# TEXTE FOURNI:
%%

7. Il résulte de ce qui précède que M. A... n'est pas fondé à soutenir que c'est à tort que, par le jugement attaqué, le tribunal administratif de Lyon a rejeté sa demande. Par voie de conséquence, ses conclusions aux fins d'injonction et celles présentées au titre des dispositions des articles L. 761-1 du code de justice administrative et 37 de la loi du 10 juillet 1991 relative à l'aide juridique, doivent être rejetées.
DÉCIDE :
Article 1er : La requête de M. A... est rejetée.
Article 2 : Le présent arrêt sera notifié à M. D... A... et au ministre de l'intérieur. Copie en sera adressée à la préfète du Rhône.
Délibéré après l'audience du 10 octobre 2024, à laquelle siégeaient :
M. Pruvost, président de chambre,
M. Haïli, président-assesseur,
M. Porée, premier conseiller.

%%

# DONNÉES BRUTES:
%%

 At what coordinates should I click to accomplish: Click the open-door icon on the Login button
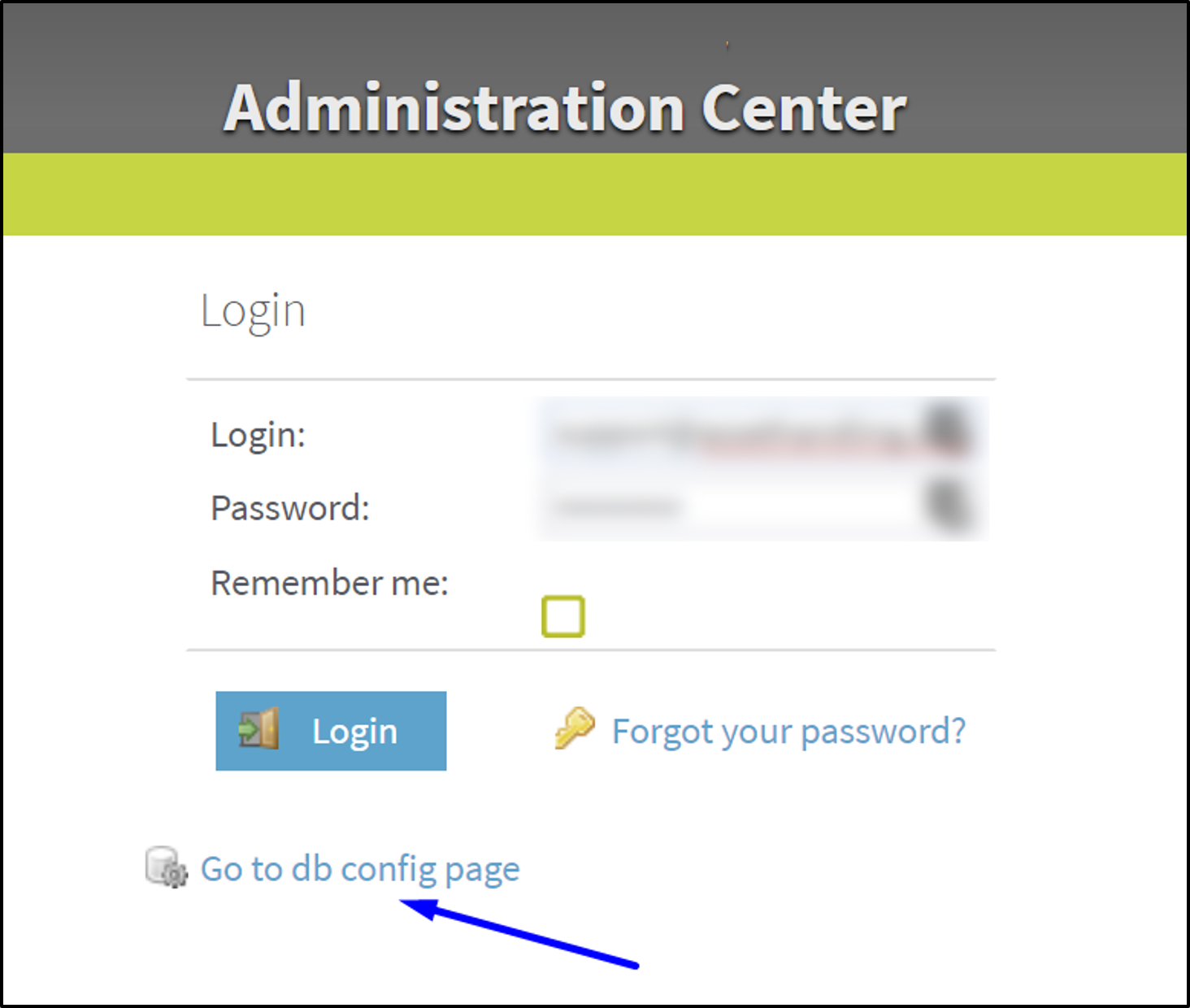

%%

# TÂCHES ET EXERCICES:
1. Réécrivez plus brièvement le paragraphe de l'extrait d'arrêt qui commence par « Il résulte de ce qui précède », en conservant ses faits essentiels.
2. D'après l'extrait d'arrêt, qui siégeait en qualité de président de chambre lors de l'audience ?

# SOLUTIONS PAR TÂCHE:
1. M. A... n'est pas fondé à contester le jugement par lequel le tribunal administratif de Lyon a rejeté sa demande. En conséquence, ses conclusions aux fins d'injonction, ainsi que celles présentées au titre de l'article L. 761-1 du code de justice administrative et de l'article 37 de la loi du 10 juillet 1991 relative à l'aide juridique, doivent être rejetées.

2. M. Pruvost.